Винтер молчал. Под окнами опять прошел трамвай. Часы на стене внезапно остановились.
— Я сказала ему: «Ты убил своего ребенка. Потому что Хелена была твоей дочерью».
Она опять посмотрела Винтеру в глаза.
— Нет ничего страшнее убийства. А убить своего ребенка — это…
— Вы рассказали ему, что Хелена его дочь?
— Да.
— И это правда?
— Нет.
— Но вы ему это сказали?
— Я хотела, чтобы он страдал. Он никогда не страдал. Он не знает, что такое страдание. Не знает.
— А что вы имели в виду, говоря, что во всем виноваты?
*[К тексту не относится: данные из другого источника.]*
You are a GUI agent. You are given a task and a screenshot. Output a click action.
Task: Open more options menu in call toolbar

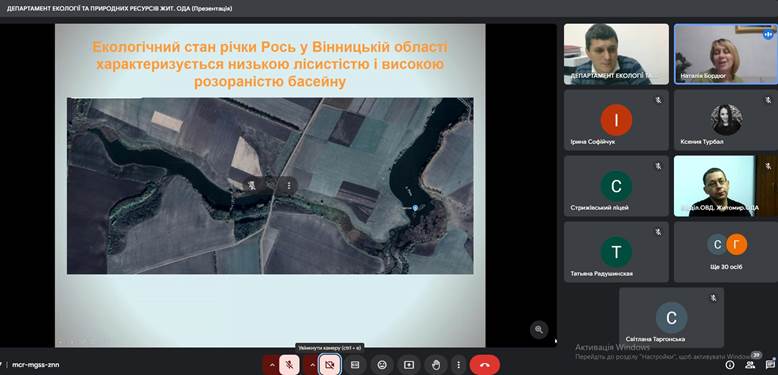coord(458,365)
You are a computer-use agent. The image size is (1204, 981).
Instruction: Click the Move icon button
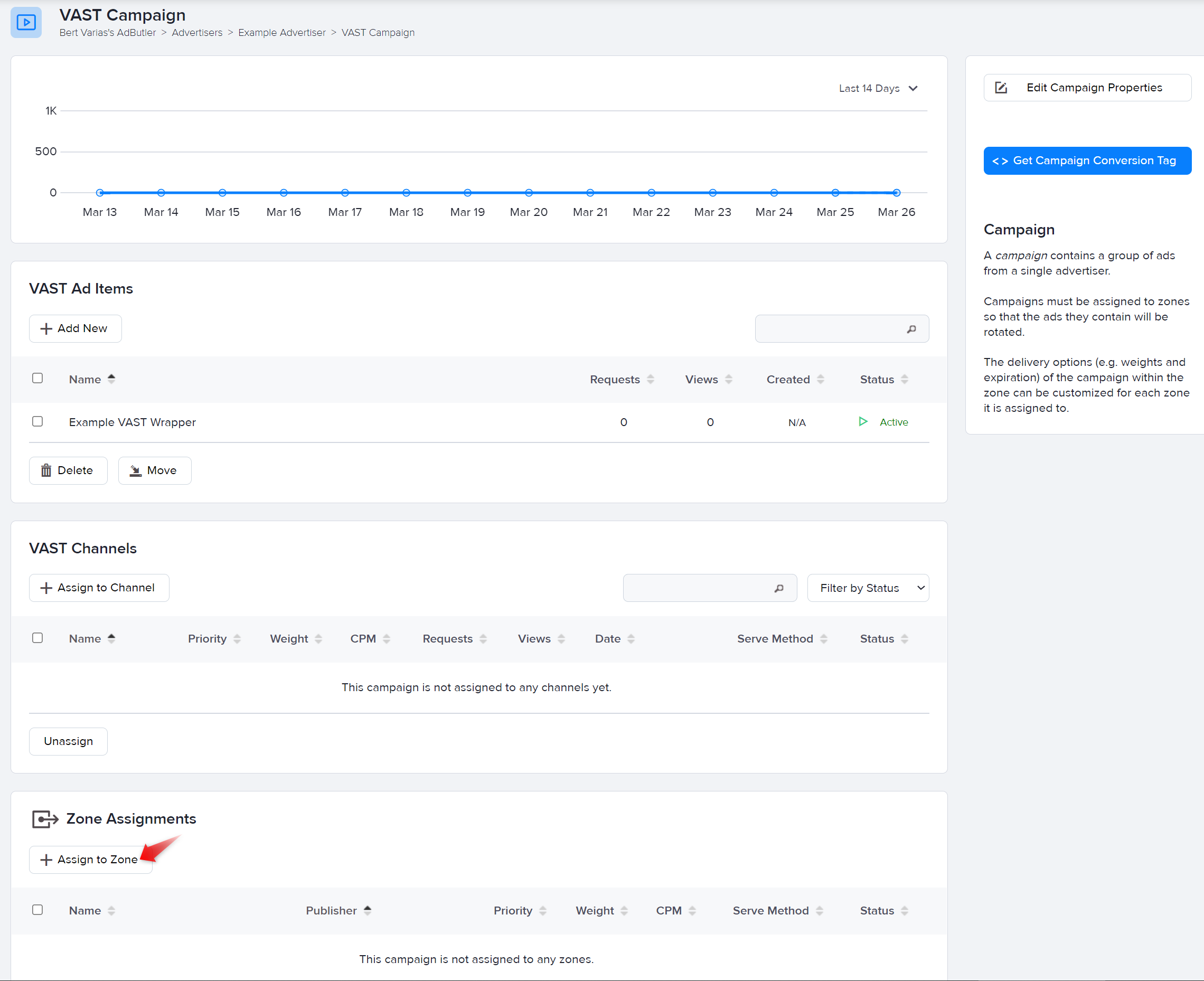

— Она была моей девочкой, — произнесла Бригитта таким тоном, словно мысленно перенеслась на много лет назад. — Хелена была моей девочкой. Она была не похожа на других… Мы были не похожи на других.
— Она ваша девочка…
— Ей было очень трудно. — Она вдруг двумя руками схватила ладонь Винтера. — Она очень страдала… и в этом была моя вина. И я не выдержала… рассказала.
— Что вы рассказали? Что вы — ее мать?
— А? Да… она знала, что я ее мать. Она знала.
Ее пальцы то сжимались, то разжимались. Руки были теплыми и ледяными одновременно. Он чувствовал ее пульс.
— Когда она об этом узнала? — Винтер наклонился к Бригитте. — Когда она об этом узнала?
— Всегда знала… всегда знала, еще когда была малышкой.
— Но она же воспитывалась у приемных родителей. Много лет! И когда она вернулась сюда, она была… одинока.
— Она всегда знала. Она понимала. А когда вернулась, опять узнала.
И Бригитта рассказала. Она была ранена. После ранения они прятали ее, а потом она и сама пряталась ото всех так долго, что мир перестал для нее существовать. Нет таких препаратов, которые она бы не попробовала, чтобы покончить с жизнью. И каждый раз ее постигало разочарование. Она даже не знает, сколько лет это продолжалось. Не знала. Они позволили ей располагать частью денег, снабдили фальшивыми бумагами, и она вернулась в Швецию, к своему так называемому брату.
Она неожиданно рассмеялась. Сухой, каркающий смех.
— Потом девочка попыталась начать собственную жизнь и завела ребенка…
— Кто отец Йенни?
— Никто не знает.
— Даже вы?
— Она почему-то считала, что мне это вообще не надо знать.
— Почему?
Она пожала плечами. Шея у Винтера была совершенно мокрой от пота.
— Все из-за меня. Я начала опять с ней встречаться. Она вообще трудно сходилась с людьми… а потом стала все больше и больше уходить в себя.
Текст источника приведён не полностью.